LORNA SHORE
Immortal
Century MediaTrack listing:
01. Immortal
02. Death Portrait
03. This Is Hell
04. Hollow Sentence
05. Warpath Of Disease
06. Misery System
07. Obsession
08. King Ov Deception
09. Darkest Spawn
10. Relentless Torment
Oh man, this is a difficult one. Everything was set up so perfectly for LORNA SHORE to return with an explosive third album and leap a few rungs up the deathcore ladder to somewhere near the very top. On the evidence of "Immortal", that still may happen, and it certainly deserves to in light of the band's swift and honorable sacking of vocalist CJ McCreery at the end of 2019. You can read about exactly why McCreery was jettisoned elsewhere on the internet, but it's safe to say that he won't be missed. Meanwhile, his (admittedly killer) vocals remain on this album because, as the remaining members have graciously pointed out, fans have been waiting for three years for new music and it simply wouldn't be fair to make them wait another six months while a new vocalist is recruited and new vocals laid down on these tracks. "Immortal" is ready to roll and, departed assholes notwithstanding, sounds very much like the work of true heavyweights.
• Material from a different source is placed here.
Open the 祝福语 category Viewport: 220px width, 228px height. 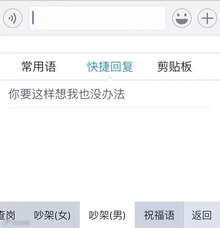159,215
This is epic, deftly melodic and often startlingly atmospheric deathcore, rather than the usual cut 'n' paste, Pro-Tools'd-to-almighty-fuck variety of the genre. And these are genuinely great songs, too, from the hulking sprawl of the opening title track and the virulent, blackened scree of "Death Portrait" to the more succinct bludgeon of preview singles "This Is Hell" and "Darkest Spawn".
At times "Immortal" has more in common with THE BLACK DAHLIA MURDER or even CRADLE OF FILTH than it does with most standard deathcore fare, and yet the New Jersey crew also have a knack for delivering textbook, knuckleheaded beatdown moments, too: the lumbering climax to "This Is Hell" being one particularly heroic exercise in smashing stuff with a giant deathcore hammer.
With lashings of dense orchestration and a variety of twisted electronic textures providing extra layers of intrigue and charisma, "Immortal" is grandiloquent and ambitious in a way that deathcore generally hasn't been before. Not that LORNA SHORE are the first band to skillfully weave other elements into the formula, of course, but they've made it sound a lot more exciting than anyone else in recent memory. Until they recruit a new singer and hit the road again, this monstrous record should put the band's name in the headlines, and for vastly more agreeable reasons this time.